Désiré Nuentsa_wakam INRIA/IRISA
Parallel Implementation of deflated GMRES in the PETSc package
The deflation process is effective to prevent stagnation in the GMRES iterative method. However, it induces extra operations as the spectral information should be computed during each restart. In this work, we develop an adaptive strategy that switchs to the deflated version when the stagnation is detected in the iterative process. Then we provide a parallel implementation as a new KSP type in the PETSc package. Several tests are performed to show the usefulness of this approach on real applications.
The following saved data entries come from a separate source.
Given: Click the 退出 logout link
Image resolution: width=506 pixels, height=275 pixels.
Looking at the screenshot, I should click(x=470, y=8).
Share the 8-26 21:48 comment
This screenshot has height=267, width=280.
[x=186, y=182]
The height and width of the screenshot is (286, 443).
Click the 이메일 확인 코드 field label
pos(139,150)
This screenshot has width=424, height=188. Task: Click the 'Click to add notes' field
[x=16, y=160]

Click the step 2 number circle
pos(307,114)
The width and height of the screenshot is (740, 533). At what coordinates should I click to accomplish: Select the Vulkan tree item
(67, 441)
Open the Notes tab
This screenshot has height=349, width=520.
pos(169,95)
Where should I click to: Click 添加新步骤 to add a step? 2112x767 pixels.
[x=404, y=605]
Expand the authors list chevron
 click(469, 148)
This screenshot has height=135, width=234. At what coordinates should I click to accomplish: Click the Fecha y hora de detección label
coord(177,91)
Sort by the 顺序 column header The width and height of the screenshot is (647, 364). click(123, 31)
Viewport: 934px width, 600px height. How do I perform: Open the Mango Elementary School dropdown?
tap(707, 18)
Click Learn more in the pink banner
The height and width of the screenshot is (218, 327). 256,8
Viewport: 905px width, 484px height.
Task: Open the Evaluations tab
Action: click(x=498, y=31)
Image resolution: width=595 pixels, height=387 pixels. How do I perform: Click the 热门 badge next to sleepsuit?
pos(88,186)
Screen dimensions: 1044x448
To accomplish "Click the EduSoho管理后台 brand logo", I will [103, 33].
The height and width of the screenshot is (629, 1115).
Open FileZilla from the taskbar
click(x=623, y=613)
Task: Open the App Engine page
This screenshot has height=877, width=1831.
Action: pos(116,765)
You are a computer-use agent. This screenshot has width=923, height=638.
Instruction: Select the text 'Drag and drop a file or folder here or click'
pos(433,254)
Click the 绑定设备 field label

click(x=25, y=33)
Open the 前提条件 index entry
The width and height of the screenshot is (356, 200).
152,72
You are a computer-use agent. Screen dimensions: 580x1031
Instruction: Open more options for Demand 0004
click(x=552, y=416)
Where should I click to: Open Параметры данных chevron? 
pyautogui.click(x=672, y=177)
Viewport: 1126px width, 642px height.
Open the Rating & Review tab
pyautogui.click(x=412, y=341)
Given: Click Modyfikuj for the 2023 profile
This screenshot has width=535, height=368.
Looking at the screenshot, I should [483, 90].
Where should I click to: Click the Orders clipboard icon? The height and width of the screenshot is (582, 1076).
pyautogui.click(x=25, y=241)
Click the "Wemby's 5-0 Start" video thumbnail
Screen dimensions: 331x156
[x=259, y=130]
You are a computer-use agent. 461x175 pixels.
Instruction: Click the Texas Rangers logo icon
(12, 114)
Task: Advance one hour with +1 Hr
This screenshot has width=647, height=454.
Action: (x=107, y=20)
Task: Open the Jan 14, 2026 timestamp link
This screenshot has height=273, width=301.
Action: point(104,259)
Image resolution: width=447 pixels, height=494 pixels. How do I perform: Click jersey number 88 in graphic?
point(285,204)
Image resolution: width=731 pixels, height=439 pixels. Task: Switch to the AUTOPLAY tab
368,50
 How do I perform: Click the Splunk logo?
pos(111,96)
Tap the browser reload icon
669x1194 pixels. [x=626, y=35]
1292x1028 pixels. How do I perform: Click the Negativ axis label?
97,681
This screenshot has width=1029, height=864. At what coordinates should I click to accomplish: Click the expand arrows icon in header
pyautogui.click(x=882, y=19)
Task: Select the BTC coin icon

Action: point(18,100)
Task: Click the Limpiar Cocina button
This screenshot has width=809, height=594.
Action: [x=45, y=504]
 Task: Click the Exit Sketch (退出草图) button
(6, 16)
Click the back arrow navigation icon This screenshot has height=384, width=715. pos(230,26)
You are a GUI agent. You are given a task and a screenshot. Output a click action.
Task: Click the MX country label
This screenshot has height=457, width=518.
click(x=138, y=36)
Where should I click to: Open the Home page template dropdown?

Daisuke Takahashi, U. Tsukuba
Optimization of a Parallel 3-D FFT with 2-D Decomposition
In this talk, an optimization method for parallel 3-D fast Fourier transform (FFT) with 2-D decomposition is presented.The 2-D decomposition effectively improves performance by reducing the communication time for larger numbers of MPI processes. The another way to reduce the communication overhead is to overlap communication and computation. An overlapping method for the parallel 3-D FFT is also presented. Performance results of parallel 3-D FFTs on clusters of multi-core processors are reported.
Alex Yee, UIUC
A Single-Transpose implementation of the Distributed out-of-order 3D-FFT
The classic approach to computing the distributed in-order 3D-FFT requires up to 3 expensive all-to-all communication transpose steps. Given the memory-bound nature of the FFT, these transposes are dominant factors in the total run-time. Here we present a new approach that reduces the number of transposes to 2 for the in-order transform, and 1 for the out-of-order transform.
Jeongnim Kim, NCSA, UIUC
Toward petaflop 3D FFT on clusters of SMP
A wide range of scientific applications employs 3D FFT. Sustained petaflop performance of 3D FFT is necessary to meet the NSF Direct Numerical Simulation (DNS) turbulence benchmark on the Blue Waters which represents the current generation of HPC platforms, clusters of multi/many-core SMPs. I present the analysis of 3D FFT implementations and the optimization strategies on the BW. Also discussed is the design of parallel 3D FFT library that can meet the diverse requirements of applications using 3D FFT.